Frequently Asked Questions

Common clinical questions about KETAMINE HCL vs ETHRANE, answered by our medical review team.

1. What is the main difference between KETAMINE HCL and ETHRANE?

KETAMINE HCL is a General Anesthetic that works by Noncompetitive NMDA receptor antagonist; blocks glutamate binding, and modulates opioid receptors, monoaminergic receptors, and voltage-gated calcium channels.. ETHRANE is a General Anesthetic that works by Enflurane is a volatile inhalational anesthetic that potentiates GABA-A receptor activity and inhibits excitatory neurotransmission, resulting in general anesthesia.. They differ in pharmacokinetic profiles, FDA-approved indications, and side effect profiles.

2. Which is stronger: KETAMINE HCL or ETHRANE?

Potency comparisons between KETAMINE HCL and ETHRANE depend on the specific clinical indication. These are both General Anesthetic agents and are not directly interchangeable by dose. A physician or clinical pharmacist should guide any therapeutic switching decisions.

3. What is the standard dosing for KETAMINE HCL vs ETHRANE?

The standard adult dose of KETAMINE HCL is: Induction: 1-2 mg/kg IV; Maintenance: 0.5-1 mg/kg IV or 10-30 mcg/kg/min IV infusion; Subanesthetic: 0.1-0.5 mg/kg IV; Analgesic: IM 2-4 mg/kg; Intranasal 1-3 mg/kg. Frequency: single doses or continuous infusion per clinical need.. The standard adult dose of ETHRANE is: 1-5% inspired concentration via inhalation, titrated to effect for maintenance of general anesthesia.. Dosing should always be individualized based on indication, renal and hepatic function, age, and other patient factors.

4. Can you take KETAMINE HCL and ETHRANE together?

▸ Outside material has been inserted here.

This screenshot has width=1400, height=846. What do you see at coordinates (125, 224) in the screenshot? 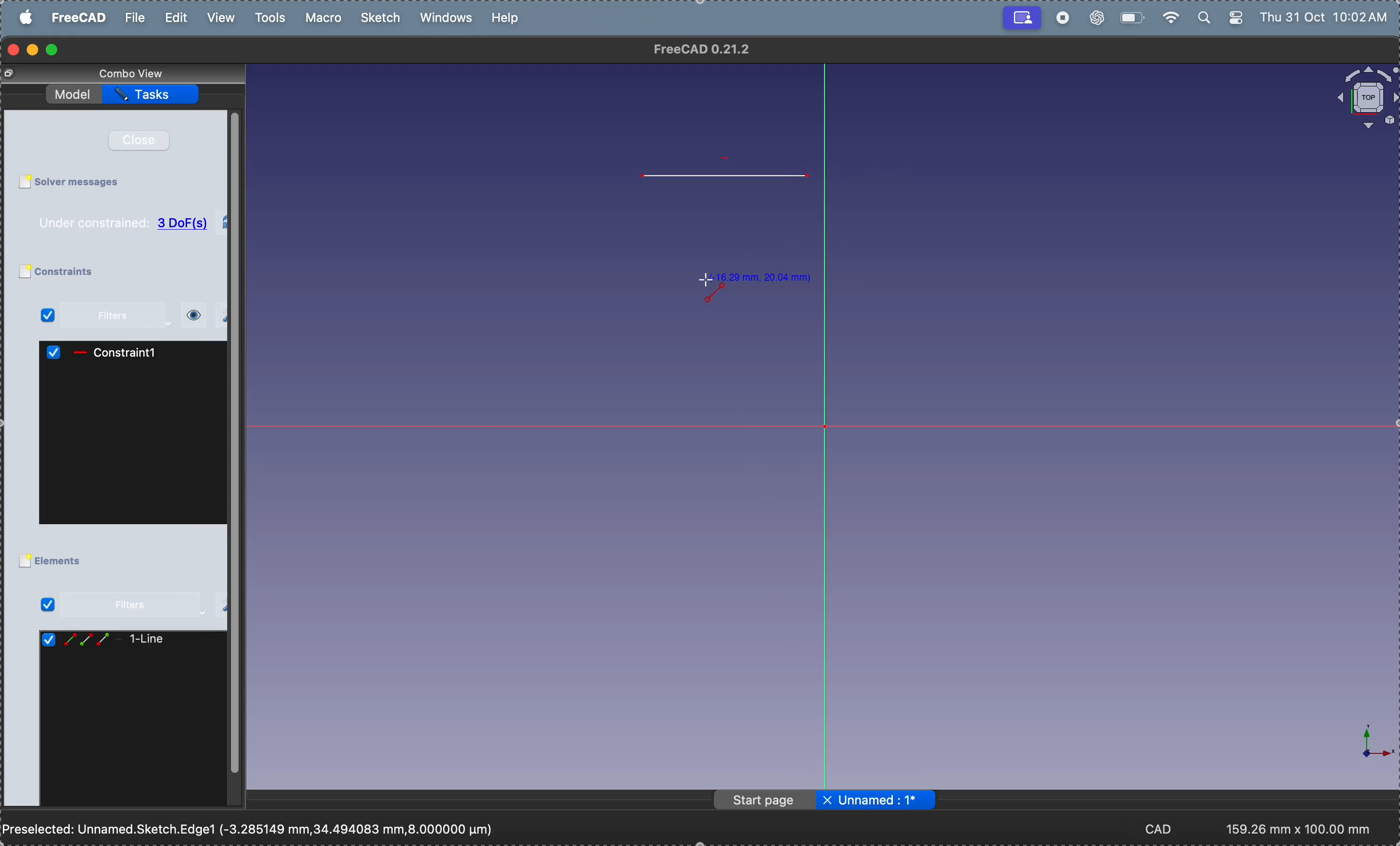
I see `Under constrained: 3 DoF(s)` at bounding box center [125, 224].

No direct drug-drug interaction has been formally documented between KETAMINE HCL and ETHRANE in current clinical databases. However, individual patient risk factors including other medications, organ function, and comorbidities should always be evaluated by a qualified healthcare provider.

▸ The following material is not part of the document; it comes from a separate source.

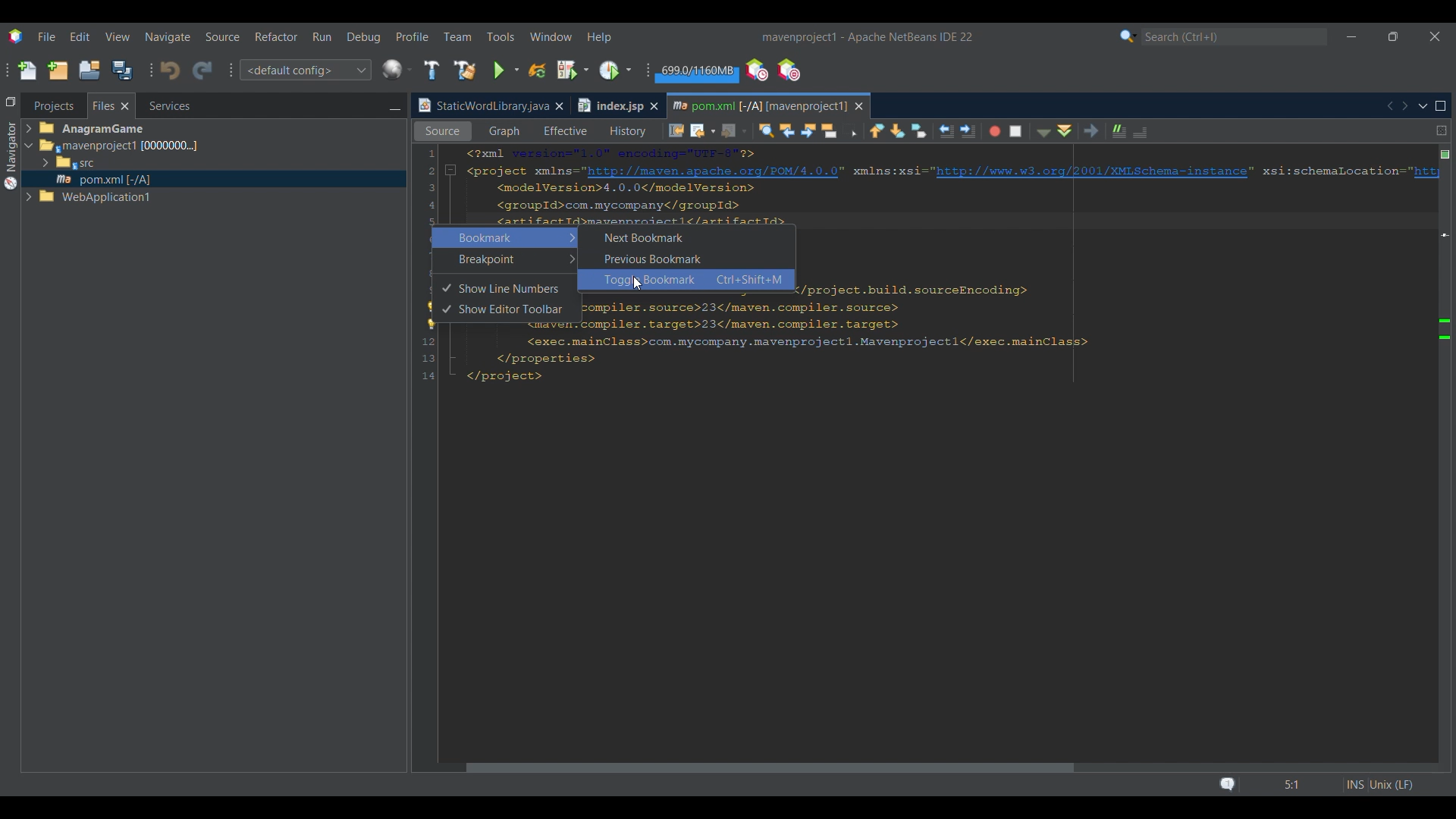  I want to click on Team menu, so click(457, 37).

5. Are KETAMINE HCL and ETHRANE safe during pregnancy?

The maternal-fetal safety profiles differ. KETAMINE HCL is classified as Category C. Fetal risk cannot be ruled out; animal studies show adverse effects at maternal toxic doses. Human data limited; avoid in first trimester unless benefits outweigh risks. Potential . ETHRANE is classified as Category C. FDA Category B. No evidence of teratogenicity in animal studies; human data limited. Use only if clearly needed during pregnancy, especially first trimester due to potential fetal . Always consult a maternal-fetal medicine specialist before taking either drug during pregnancy or lactation.